5 - Defender advantages in auto-resolve to make taking fortified holdings considerably more costly (2:1 or 3:1 losses for the attackers if equal numbers), even if successful. The victor of such an assault should be in no shape to immediately go and take another, requiring a period of recovery and recruitment back up to former numbers.
1. Yep.
3. I am not sure if you are holed up in a surrounded castle under siege you have a good chances to retreat and regroup...
So in my opinion it should work like that...
1. Lords should not get armies spawned out of nowhere, it should take time to recruit troops and train them. And it should take more gold to prepare an army. Enough gold so that not everyone will manage to gather big army. Especially elite units. Units should gain good experience during large-scale battles, but they die too, and with passive training it is much slower process.
2. Militia at castles and towns replenish as usual (more simple process than army). And while lord armies are not so big, they will need to do the siege: make garnison starve, make holes in walls and siege engines.
3. While the siege is in progress opposing lords gather and try to help defenders, especially if they have good relations with the owner.
4. If these helping lords have not enough numbers to face attacker in the field, they can stand besides the siege camp and strike to the back during siege battle at not convenient for attacker moment.
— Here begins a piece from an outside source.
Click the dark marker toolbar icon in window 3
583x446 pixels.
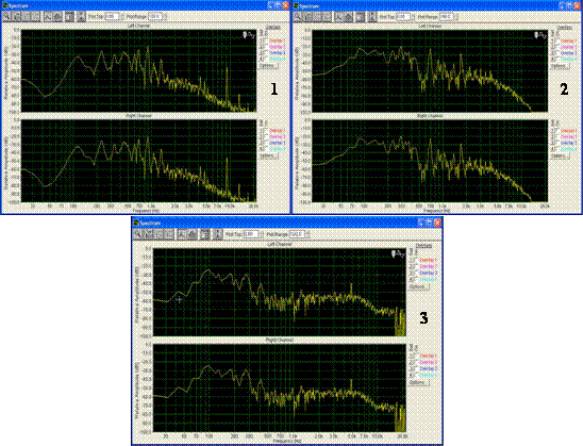click(204, 235)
5. Even when siege is succesfull, attacker is likely to take significant casualties. After that it is unlikely that the same army will do another siege right away. They can have a feast too and try to heal wounded troops at the new keep.
6. Attacked kingdom is likely to have an army nearby too (which was headed to defend), and while the castle/town still has no militia, maybe even destroyed walls, attacker will be at disadvantage while trying to keep the new fief.
7. If one kingdom nonetheless will take several fiefs in one war (and generally become too vast), other kingdoms should see that as opportunity to punish that kingdom and take some land for themselves.
8. When kingdom has its attacking forces depleted, it will seek peace. And will want that peace until it has strong army with nothing to do again.
9. Lords should be much more loyal, needing to pass a requirement for them to even speak about treachery: like bad relations with king, having no fiefs, while other clans of the same influence have several. Lords should be despleased when new clan enters the kingdom and especially (with influence still low) being granted a fief. New clan with decent rank will not like to join a kingdom without being granted a fief. That will make it more difficult for too vast kingdoms to increase their attacking capabilities.
10. If clan leaves the kingdom, it loses its fiefs, unless it is rebellion. Rebel should be at war with everyone at initial state and should make peace. Other clans can join the rebellion with their fiefs at the moment it occurs. Later they will have to make another rebellion or lose their fiefs (if any).
The main point, I guess, is that attacking force is lower than defending (lords have to recruit and train troops, like player does). And that over-expansion is punished by other kingdoms.
I believe it should make every siege an achievement big enough to have a feast and make a peace after. Without that being hardcoded irrational action.
And that does not require any major changes to the game too.